Take the line containing "Where should I" and every line after it to the end of the records, and copy them exactly, leaving out pictures.

Stored records:
====

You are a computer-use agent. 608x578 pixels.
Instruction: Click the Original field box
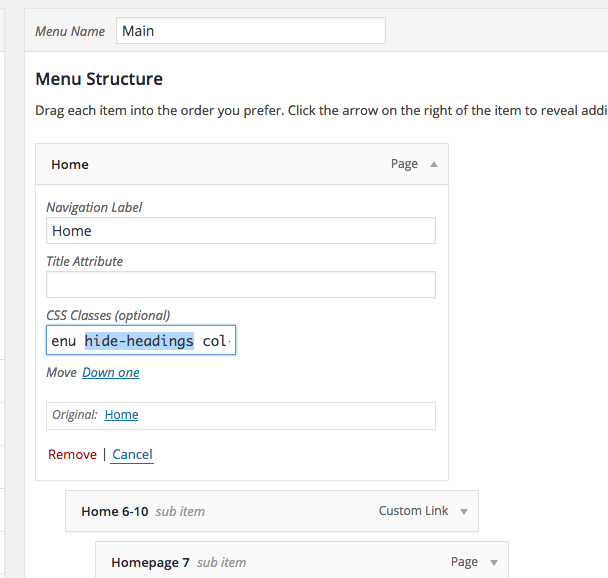click(x=241, y=416)
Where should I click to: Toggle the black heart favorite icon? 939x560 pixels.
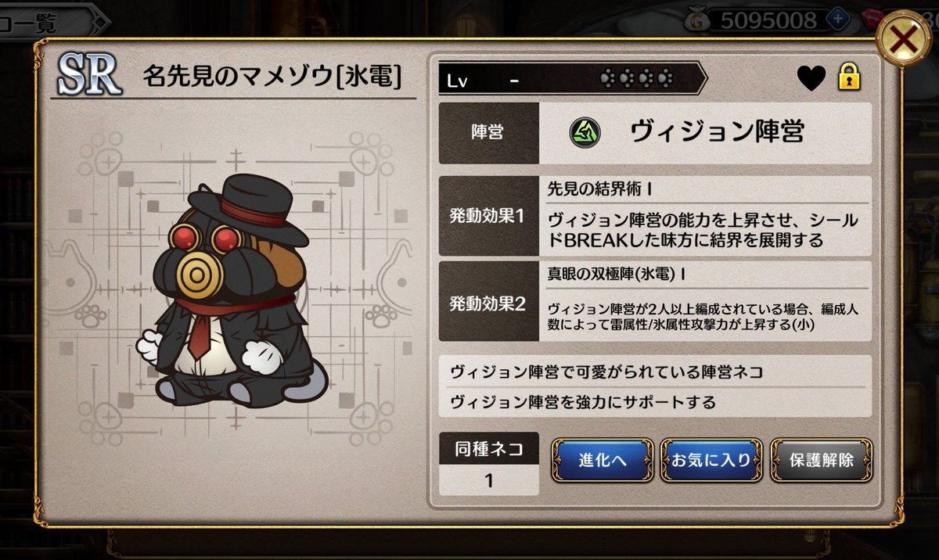click(x=811, y=78)
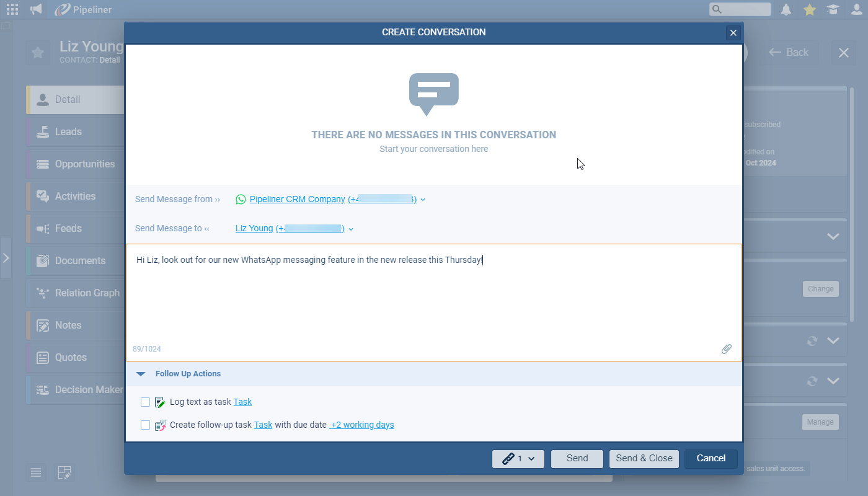Screen dimensions: 868x496
Task: Click the megaphone announcements icon
Action: 37,9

====

• RESULT:
Where should I click to: Toggle the black heart favorite icon? 939x560 pixels.
click(x=811, y=78)
Screen dimensions: 868x496
Task: Click the megaphone announcements icon
Action: 37,9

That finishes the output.